Mas tal antecipação de vontade foi vista como um atrevimento e, por isso, foi posto “de castigo” a aguardar vez como vice-presidente da Assembleia Nacional.
Ela parece recordar bem o momento em que foi presa e enviada para a cadeia de São Paulo, em Luanda, depois implicada nos incidentes da intentona de maio de 1977, em Lubango, liderados pelos fracionistas de Nito Alves, que contestavam o então presidente Agostinho Neto. “Houve pessoas que quiseram pôr-me fora do MPLA, mas só conseguiram fazê-lo durante três meses”, ironizou, em entrevista ao Novo Jornal.
MAIS DO QUE UMA PRIMEIRA-DAMA
Mas tudo isso podem ser águas passadas. Ele esperou e alcançou. Ela impôs-se, assumindo cargos de prestígio e de influência. Com especializações em Análise e Avaliação de Projeto no Banco Africano de Desenvolvimento e de Política Macroeconómica no Instituto de Gestão do Banco Mundial de Desenvolvimento, chegou a ministra antes dele. Integrou depois a equipa diretiva do Banco Mundial e fez bons contactos no FMI, que agora talvez venham a ser úteis ao casal. Todos a olham como uma mulher com ambições políticas, que não se vai limitar a ser uma primeira-dama de adereço.
Aliás, foi eleita deputada no nono lugar da lista do MPLA.

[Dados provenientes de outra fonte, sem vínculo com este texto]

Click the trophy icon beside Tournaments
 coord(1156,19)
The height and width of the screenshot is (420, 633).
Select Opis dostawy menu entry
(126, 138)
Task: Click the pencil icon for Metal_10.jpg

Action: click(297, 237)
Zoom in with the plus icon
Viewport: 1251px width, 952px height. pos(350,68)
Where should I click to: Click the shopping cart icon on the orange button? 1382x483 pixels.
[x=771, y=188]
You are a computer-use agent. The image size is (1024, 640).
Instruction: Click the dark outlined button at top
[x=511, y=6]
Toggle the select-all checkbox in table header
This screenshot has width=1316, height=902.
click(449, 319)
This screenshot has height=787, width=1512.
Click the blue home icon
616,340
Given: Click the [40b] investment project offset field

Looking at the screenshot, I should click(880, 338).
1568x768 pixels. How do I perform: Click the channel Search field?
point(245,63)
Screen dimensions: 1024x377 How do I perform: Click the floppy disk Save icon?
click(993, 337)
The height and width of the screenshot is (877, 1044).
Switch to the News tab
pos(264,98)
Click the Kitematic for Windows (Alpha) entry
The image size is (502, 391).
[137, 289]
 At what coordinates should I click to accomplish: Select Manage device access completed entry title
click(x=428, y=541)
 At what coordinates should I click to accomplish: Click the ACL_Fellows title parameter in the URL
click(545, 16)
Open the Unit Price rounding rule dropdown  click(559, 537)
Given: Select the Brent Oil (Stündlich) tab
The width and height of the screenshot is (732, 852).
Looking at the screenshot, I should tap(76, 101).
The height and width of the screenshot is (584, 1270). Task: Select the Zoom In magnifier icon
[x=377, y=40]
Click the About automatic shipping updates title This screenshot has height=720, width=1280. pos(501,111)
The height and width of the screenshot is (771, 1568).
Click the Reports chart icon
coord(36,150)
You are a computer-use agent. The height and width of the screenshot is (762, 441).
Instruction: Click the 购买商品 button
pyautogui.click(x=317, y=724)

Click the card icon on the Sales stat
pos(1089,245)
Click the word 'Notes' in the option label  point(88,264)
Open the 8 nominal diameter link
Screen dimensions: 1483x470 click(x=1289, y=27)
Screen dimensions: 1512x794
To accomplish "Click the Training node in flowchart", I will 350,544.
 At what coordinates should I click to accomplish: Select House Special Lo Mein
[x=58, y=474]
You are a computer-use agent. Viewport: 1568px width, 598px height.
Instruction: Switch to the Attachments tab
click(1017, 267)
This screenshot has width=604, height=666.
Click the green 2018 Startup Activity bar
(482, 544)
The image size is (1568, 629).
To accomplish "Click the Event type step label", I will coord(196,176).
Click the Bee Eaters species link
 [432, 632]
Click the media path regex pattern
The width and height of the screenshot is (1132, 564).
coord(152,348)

Ambos falam inglês e espanhol, mas enquanto João acrescenta o russo, Ana prefere o francês. Diz-se que ele gosta de uma boa partida de xadrez, mas não é certo que a mulher o acompanhe.
Para já, ele vai ocupar a cadeira de Presidente da República repartindo ainda o poder com quem ocupa a presidência do MPLA, o sempre eterno José Eduardo dos Santos.
E, na tradição constitucional angolana, o poder governativo emana do partido. O general de três estrelas na reserva conseguirá cortar os fios transparentes que podem fazer dele uma simples marioneta? Ou vai continuar a ser um bom gestor do tempo até conseguir o xeque-mate?